Remember the following to avoid falling for scams like this:
•    Never click links in emails or in calendar notifications that you weren’t expecting. Even if you were expecting an email or an event invite, pick up the phone or use an alternative channel of communication to confirm whether the sender is legitimate. 
•    Always hover over links to see where they’re taking you before clicking. The link may take you to a different address from the URL that is shown. 
•    Don’t fall victim by clicking a link to gain something of value–like an unexpected payment. If something sounds too good to be true, it probably is. Delete suspicious emails or follow the reporting procedures put in place by your organization. 
 

June 2019

Beware of Voicemail Phishing Scams

If your organization uses online voicemail services, you’ve probably used links in notification emails to check your new messages. Lately, scammers are creating look-alike notification messages that trick you into giving up your login credentials.

The fake voicemail notifications take you through a series of steps. They'll first prompt you to click a link to listen to your "new message". Then, you’re directed to a web page containing another link to click on so you can finally listen to your "new message".

If you click this link, you’re brought to a realistic-looking Microsoft sign-in page where you’re prompted for your email and password. If you enter your login details here, the bad guys will have full access to your account, where they can steal sensitive data or perform further attacks on your organization.
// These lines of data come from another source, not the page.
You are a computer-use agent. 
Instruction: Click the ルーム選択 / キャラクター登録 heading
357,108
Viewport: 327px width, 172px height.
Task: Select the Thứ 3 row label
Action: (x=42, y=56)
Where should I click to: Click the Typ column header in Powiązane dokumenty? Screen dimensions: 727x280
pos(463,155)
Remember the following to stay safe:

• Before clicking, always hover over links to see where they’re taking you. 

• If you’re already logged into your email account, you shouldn’t be prompted to log in again. When asked to log in to an online service you’re using, type the web address into your browser yourself, rather than using unexpected links. 

• Get familiar with the format of your voicemail notification emails. If you’re ever in doubt, contact the proper department in your organization before you click on any links or download attachments. 

 

Brand Impersonation Attacks are at an All-Time High

According to recent reports, phishing attacks that use brand impersonation are at an all-time high. Cyber criminals are posing as familiar companies so they can trick you and get access to your account in order to steal sensitive data or target additional employees.
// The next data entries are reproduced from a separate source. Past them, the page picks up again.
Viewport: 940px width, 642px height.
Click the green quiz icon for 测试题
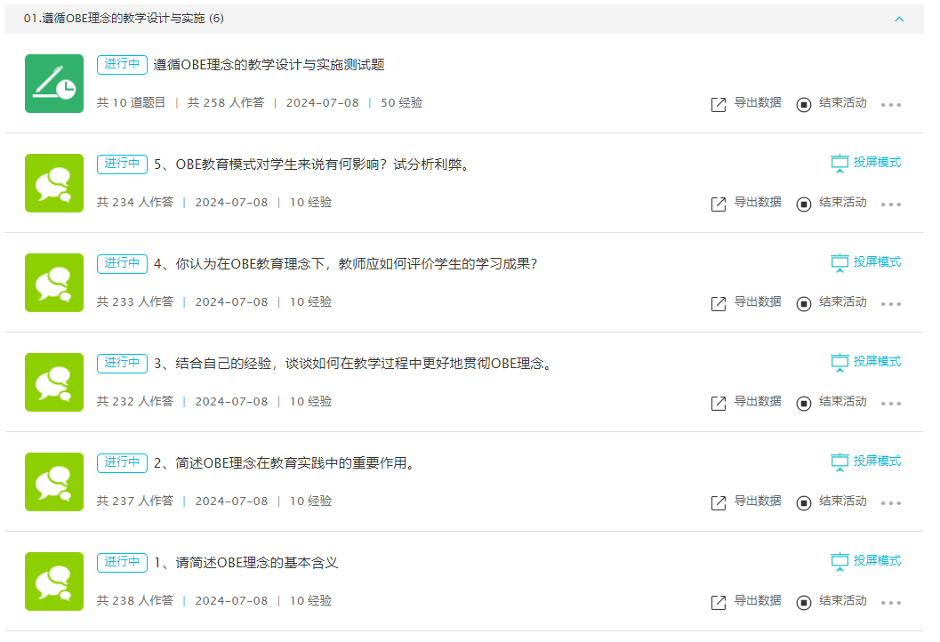coord(54,84)
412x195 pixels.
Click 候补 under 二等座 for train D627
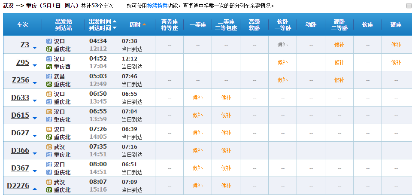226,133
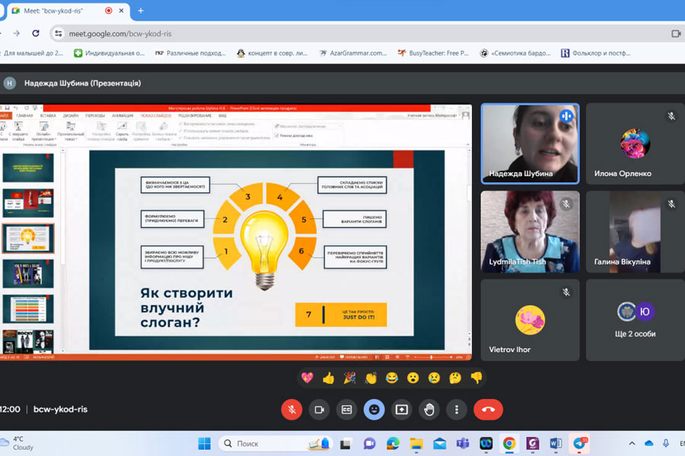Open site information in the address bar

point(59,33)
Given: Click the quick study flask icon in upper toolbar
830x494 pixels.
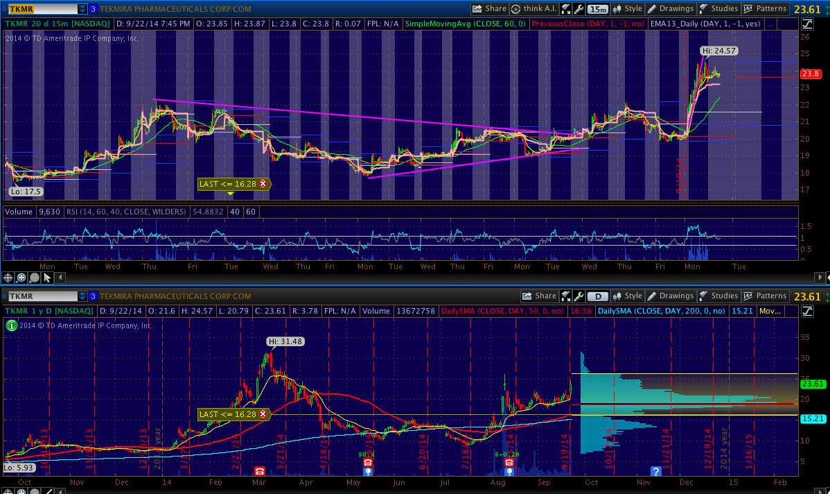Looking at the screenshot, I should click(566, 9).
Here’s how it typically happens: Attackers send you a standard-looking email appearing to be from a service or company that you use, such as Office 365. Clicking the link in the email will take you to a fake (but very realistic) login page. The most deceiving part of some of these fake pages is that the web address appears to be safe. The URL may end with a legitimate domain like “windows.net”, because the bad guys are hosting these pages with Microsoft’s Azure cloud services. If you enter your information here, the bad guys will gain access to one or more of your accounts which they can use to steal data or plan further attacks on your organization.

Remember the following to protect yourself from your inbox:

• Look out for strange or suspicious domains in sender addresses. Even if the domain looks legitimate, check again. Does the email say “micronsoft.com” instead of “microsoft.com”? 
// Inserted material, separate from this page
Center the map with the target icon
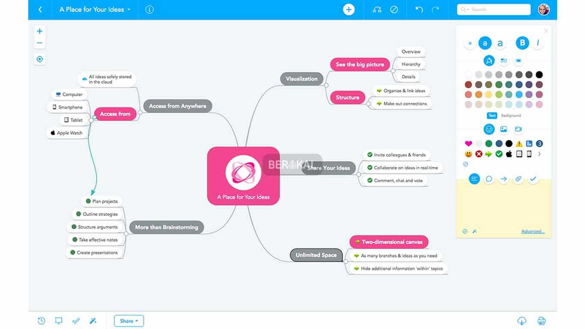The image size is (585, 329). (40, 59)
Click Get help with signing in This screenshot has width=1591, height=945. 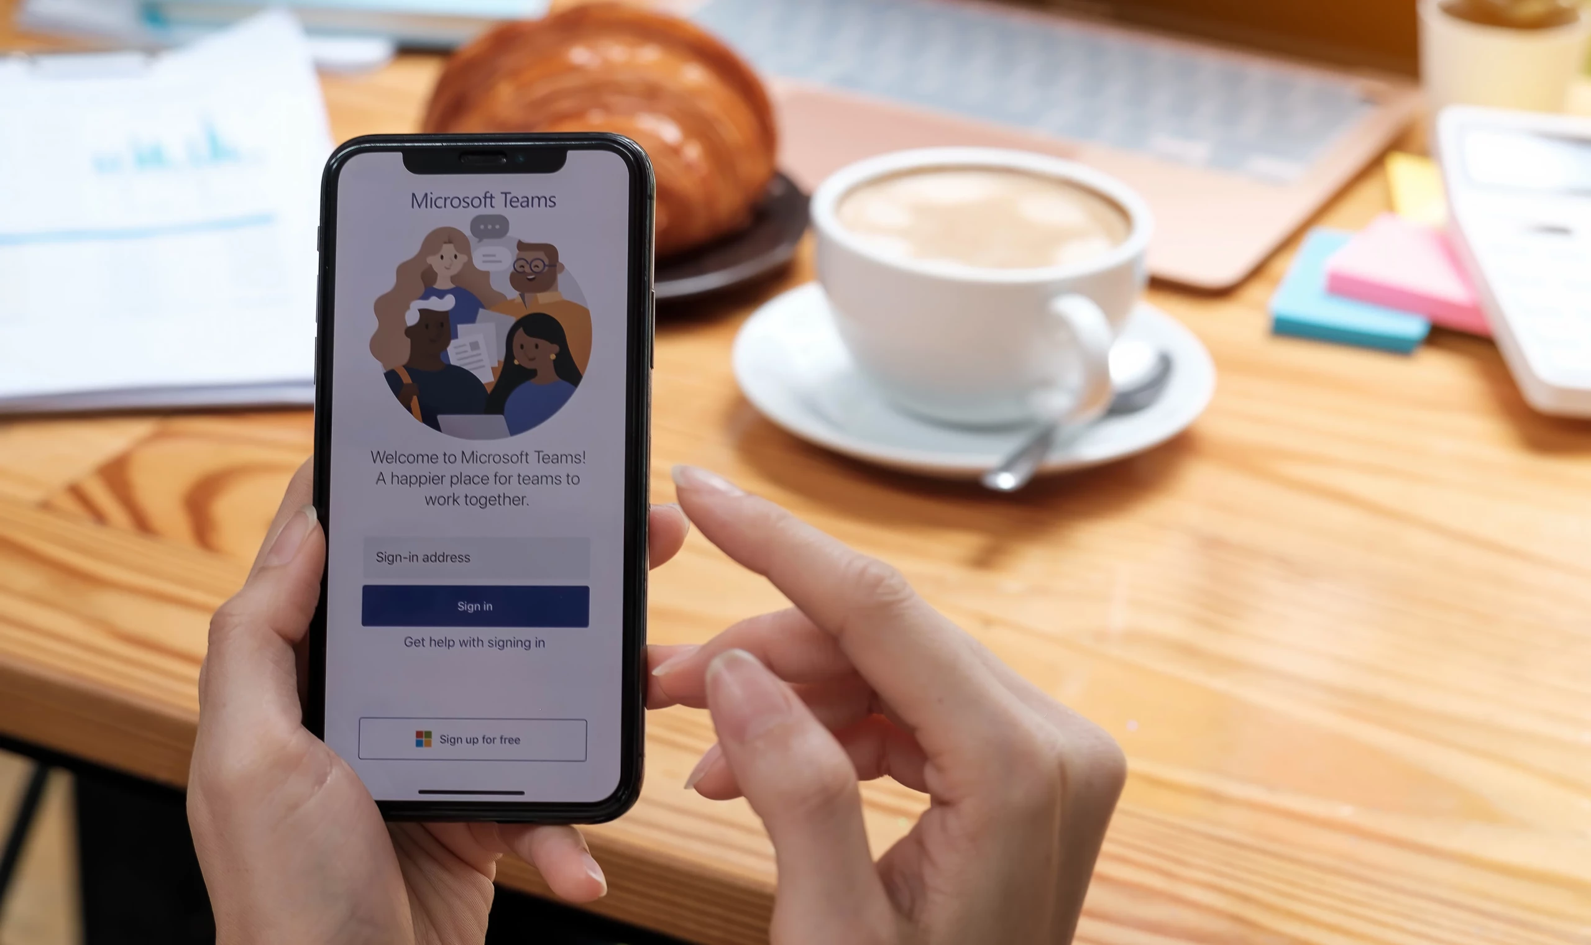474,641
• Before clicking, always hover over links to see where they are taking you. Never click on a link in a message unless you’re certain the sender is legitimate. 

• Whenever you get an email from an online service you use, log in to your account through your browser (not through links in the email) to check whether the email message is valid. 

 

May 2019

 

Memorial Day Scams 

The bad guys are known to use holidays to try to get you to click on a dangerous link or download a malicious attachment. Whether you're traveling this Memorial Day weekend, or staying home to take advantage of online shopping deals, be cautious when performing any types of online transactions. Be suspicious of any out-of-the-ordinary emails, and be mindful of what information you're sharing over your phone when you're on the road.

Here are some things to look out for this approaching Memorial Day weekend:

• Scammers are known to pose as charities asking for donations around holidays. Never click on links or download attachments from unexpected emails, unless you're certain the sender is legitimate. 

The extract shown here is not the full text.